We are beset by transnational pressures at a time when our collective ability to manage them is challenged by the rise of China. The world’s most populous country does not share the values or economic practices that underpin the liberal rules-based international system created by the west in its own image after the second world war, when China was a poverty-stricken backwater.
How to co-operate in ways that recognise new power realities but do not call on western democracies to betray their own values is the central theme of Paul Tucker’s book Global Discord.
Tucker, a former deputy governor of the Bank of England now at Harvard’s Kennedy School, argues convincingly that we are in a world of “geoeconomics within geopolitics”, with geopolitical contest increasingly delivered through economic means: think sanctions or the race to dominate technology standards.
He warns that interests (the things we want) cannot be separated from values (the things we believe in) since “values are interests too”, and that scope for co-operation rests on the extent of shared norms and desire for esteem within a society of nations.
The book has extraordinary sweep and breadth of learning. It straddles the line between academic work and rigorous book for generalists — at times awkwardly — and would have benefited from a more aggressive editor.
The first half provides an erudite survey of the history and theory of international relations. It captures the ebb and flow of the universal rights tradition over centuries relative to the “Westphalian” focus on national sovereignty — so named after the Treaty of Westphalia of 1648 that ended Europe’s wars of religion.
The account is dense with formal categorisation. Phrases such as “Liberal Order System” (or was that Liberal System Order?) bring back painful memories of headaches reading Hegel — it is a good job that Tucker does not write in German.
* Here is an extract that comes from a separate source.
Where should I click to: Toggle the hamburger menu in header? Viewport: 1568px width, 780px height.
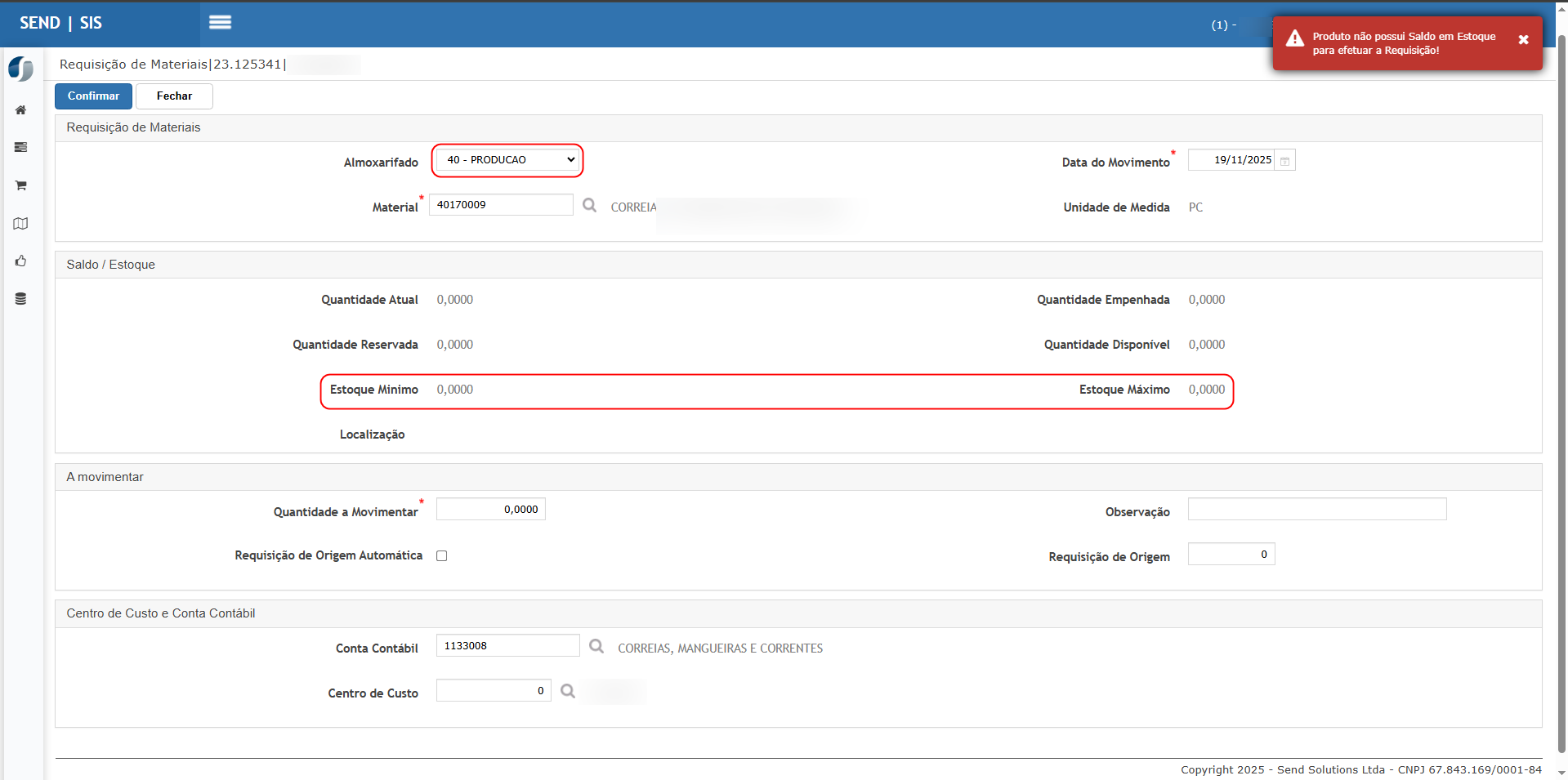point(220,23)
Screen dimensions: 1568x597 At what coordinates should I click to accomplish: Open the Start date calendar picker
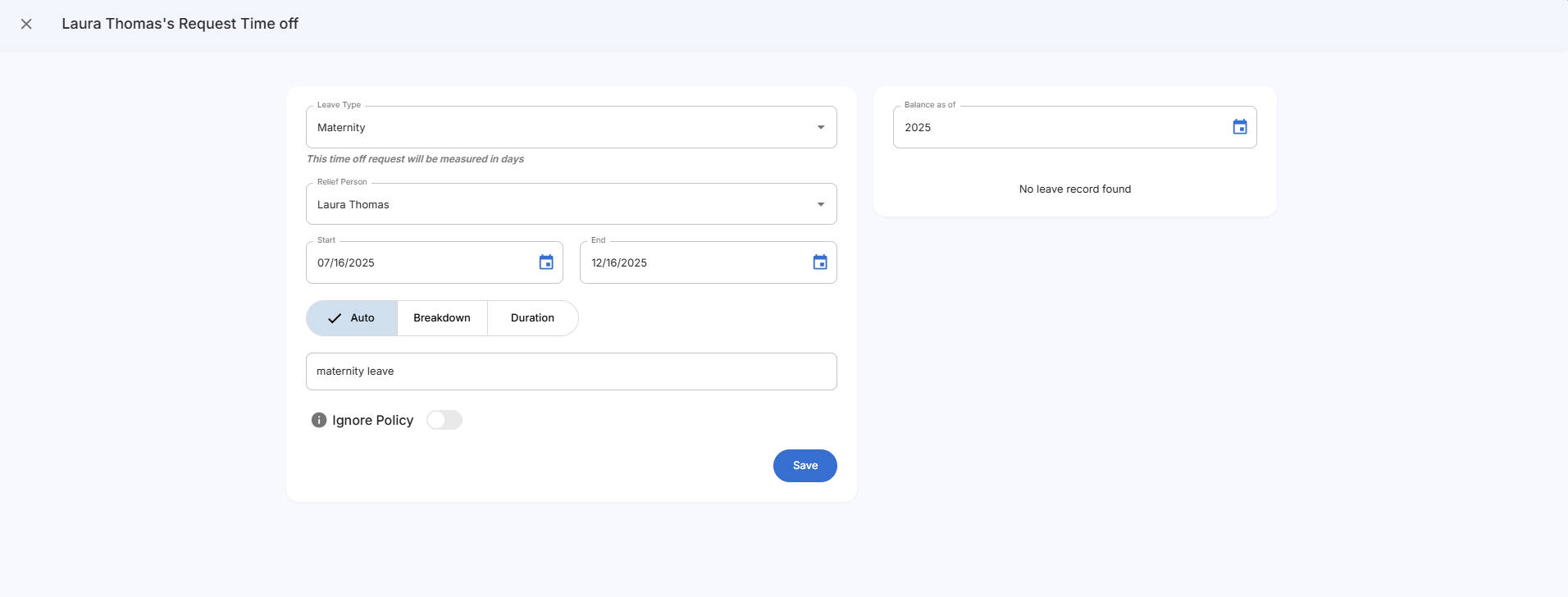[x=546, y=262]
The upside is a structured way of framing how we got here and the choices ahead.
We may quibble with parts of the tale. Tucker portrays the late 19th century as an era of Westphalian sovereignty of individual states when it was the age of imperialism — mostly the greed-and-glory type but also behind-the-border ‘humanitarian’ intrusions. This was Westphalia for the west but not for the rest.
He takes China’s claims of unbroken civilisational continuity over millennia too uncritically, neglecting recent scholarship that highlights the way China’s concept of its place in the world was transformed by the Mongol doctrine of the Great State after it was conquered in the 13th century by Kublai Khan. And he shortchanges the way in which the pooling of sovereignty, such as the EU, empowers smaller states to help shape global standards congruent with their values — a very British shortcoming. But none of this undermines the general authority of the text.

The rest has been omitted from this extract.